◆ Text passage
◇ ◇ ◇

Thanksgiving Series: Mashed Potatoes

Leading up to Thanksgiving, the “Super Bowl of All Meals,” and my personal favorite holiday, I am going to feature some recipes, methods of cooking, and definitely some wine pairing guidelines. See the whole Thanksgiving Series.

Mashed potatoes and gravy are a classic inclusion on the Thanksgiving table. Potatoes are what brought the Irish part of my family here to the United States. On Thanksgiving, potatoes are the backup singer to the star Turkey. It is full of soul satisfying starch which keto-people crave (ask me how I know), enough butter and cream to make the cows proud, and savory garlic to give it just a nudge over the finish line of greatness. It might not be the star, but life sure is sad without it.

When pairing with red wines, I would choose a medium bodied red that won’t overpower the potato. Côtes du Rhône, Barbera, Merlot, Cabernet Franc, Pinot Noir are all turkey-friendly red wine choices. On the opposite end of the spectrum are full bodied whites. Choose a lightly baked Chardonnay that won’t overwhelm the creamy potatoes. A creamy and nutty white Rioja, a citrusy and mineral Sauvignon Blanc, or a heavy and acidic Verdicchio are all good choices too. Heck, you can even pair a buttery Sparkling wine with mashed potatoes.

Just in case you don’t have a hand-me-down family recipe, this is what I do every November, and whenever we fall off the no-carb wagon.

Over the Top Mashed Potatoes

Creamy, savory, buttery and garlicky goodness.

◇ ◇ ◇

◆ Entries provided
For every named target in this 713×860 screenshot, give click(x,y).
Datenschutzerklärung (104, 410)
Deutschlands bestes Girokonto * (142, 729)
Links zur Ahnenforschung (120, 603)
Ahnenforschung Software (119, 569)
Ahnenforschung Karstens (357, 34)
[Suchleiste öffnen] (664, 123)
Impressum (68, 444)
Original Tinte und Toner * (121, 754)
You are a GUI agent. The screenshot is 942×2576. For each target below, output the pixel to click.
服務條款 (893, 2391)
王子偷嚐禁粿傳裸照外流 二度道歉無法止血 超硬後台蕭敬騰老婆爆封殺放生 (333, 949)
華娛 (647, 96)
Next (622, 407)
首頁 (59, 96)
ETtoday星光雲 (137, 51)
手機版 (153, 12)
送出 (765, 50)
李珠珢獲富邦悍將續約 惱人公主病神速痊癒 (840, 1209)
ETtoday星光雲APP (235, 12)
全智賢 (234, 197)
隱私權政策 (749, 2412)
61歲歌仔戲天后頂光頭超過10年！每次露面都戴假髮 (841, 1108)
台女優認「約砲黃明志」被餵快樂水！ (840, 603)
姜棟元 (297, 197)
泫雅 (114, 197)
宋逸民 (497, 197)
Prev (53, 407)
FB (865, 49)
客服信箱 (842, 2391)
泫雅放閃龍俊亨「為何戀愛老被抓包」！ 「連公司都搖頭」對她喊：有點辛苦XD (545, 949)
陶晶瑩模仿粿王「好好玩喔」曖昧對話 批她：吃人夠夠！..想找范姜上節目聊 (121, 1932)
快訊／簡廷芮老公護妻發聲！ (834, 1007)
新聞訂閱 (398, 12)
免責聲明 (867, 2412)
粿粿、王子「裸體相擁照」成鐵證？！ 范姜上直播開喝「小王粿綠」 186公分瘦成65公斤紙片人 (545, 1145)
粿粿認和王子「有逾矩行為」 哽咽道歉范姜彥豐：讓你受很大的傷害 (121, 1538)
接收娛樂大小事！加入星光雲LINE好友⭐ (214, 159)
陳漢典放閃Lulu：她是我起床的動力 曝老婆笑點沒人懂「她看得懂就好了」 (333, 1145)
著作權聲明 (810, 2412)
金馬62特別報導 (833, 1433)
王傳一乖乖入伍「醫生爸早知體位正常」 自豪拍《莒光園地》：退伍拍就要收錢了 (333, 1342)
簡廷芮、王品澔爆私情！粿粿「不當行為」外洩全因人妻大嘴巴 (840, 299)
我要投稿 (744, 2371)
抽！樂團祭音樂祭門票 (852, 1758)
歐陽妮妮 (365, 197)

◇ ◇ ◇

◆ Work task A
Name every red wine that the mashed potatoes text recommends as a turkey-friendly choice.
◆ Work task B
Pick up the mashed potatoes text after its last sentence and keep writing.
The items come from a separate source and are unrelated to the mashed potatoes text.

◆ Output A
Côtes du Rhône, Barbera, Merlot, Cabernet Franc, Pinot Noir

◆ Output B
Course: Side Dish
Keyword: mashed, potatoes
Servings: 10

Ingredients

  • 5 pounds potatoes red skin and yukon gold mix, cut into 1 1/2 inch cubes
  • 5 cloves garlic peeled and left whole
  • 1/2+ cup butter cubed
  • 8 ounces cream cheese cubed
  • 1/2+ cup half-and-half
  • 1 tsp seasoned salt
  • 1 tsp black pepper

Instructions

  • Scrub and cut potatoes into 1 1/2-inch cubes. Leave on the skins to make more rustic. Peel if you feel so inclined. Throw in garlic cloves. Place in large pot and cover with cold water. Place on high heat and bring to boil. Start checking for doneness at around 15 minutes. When they’re done, a fork or knife will easily slide into the potatoes and they should almost fall apart. Depending on size of cubes, they will be done anywhere from 20-30 minutes. Drain in colander and return to hot pot.
  • Place pot back on stove, over low heat, and start mashing. Add in cubes of butter and cream cheese as you smash. Turn off heat once butter and cream cheese are mostly blended in. Stir in half-and-half and seasonings. Add more butter or half-and-half to your preference.

Notes

Adapted from everyone.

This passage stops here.